How to complete this task:
Retype, word for word, each line between the lines holding "Instruction: Click the" and "Task: Select the third carousel dot indicator", inclusive, and leave the rest of the data alone.

Entries taken from a collection

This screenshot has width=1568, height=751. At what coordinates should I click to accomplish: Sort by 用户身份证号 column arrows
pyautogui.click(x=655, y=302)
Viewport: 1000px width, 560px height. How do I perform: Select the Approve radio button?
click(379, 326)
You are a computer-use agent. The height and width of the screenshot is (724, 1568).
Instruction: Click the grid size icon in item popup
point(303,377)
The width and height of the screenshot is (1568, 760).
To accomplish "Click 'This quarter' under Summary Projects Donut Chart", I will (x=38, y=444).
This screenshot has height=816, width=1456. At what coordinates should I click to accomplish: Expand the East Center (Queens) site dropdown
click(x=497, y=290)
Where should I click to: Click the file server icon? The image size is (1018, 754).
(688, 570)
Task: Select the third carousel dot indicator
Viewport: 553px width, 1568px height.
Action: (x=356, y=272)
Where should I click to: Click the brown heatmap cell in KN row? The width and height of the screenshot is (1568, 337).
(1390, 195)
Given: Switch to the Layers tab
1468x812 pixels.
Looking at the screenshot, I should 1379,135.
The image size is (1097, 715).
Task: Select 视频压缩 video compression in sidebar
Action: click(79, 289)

Exercise answer:
Instruction: Click the grid size icon in item popup
point(303,377)
The width and height of the screenshot is (1568, 760).
To accomplish "Click 'This quarter' under Summary Projects Donut Chart", I will (x=38, y=444).
This screenshot has height=816, width=1456. At what coordinates should I click to accomplish: Expand the East Center (Queens) site dropdown
click(x=497, y=290)
Where should I click to: Click the file server icon? The image size is (1018, 754).
(688, 570)
Task: Select the third carousel dot indicator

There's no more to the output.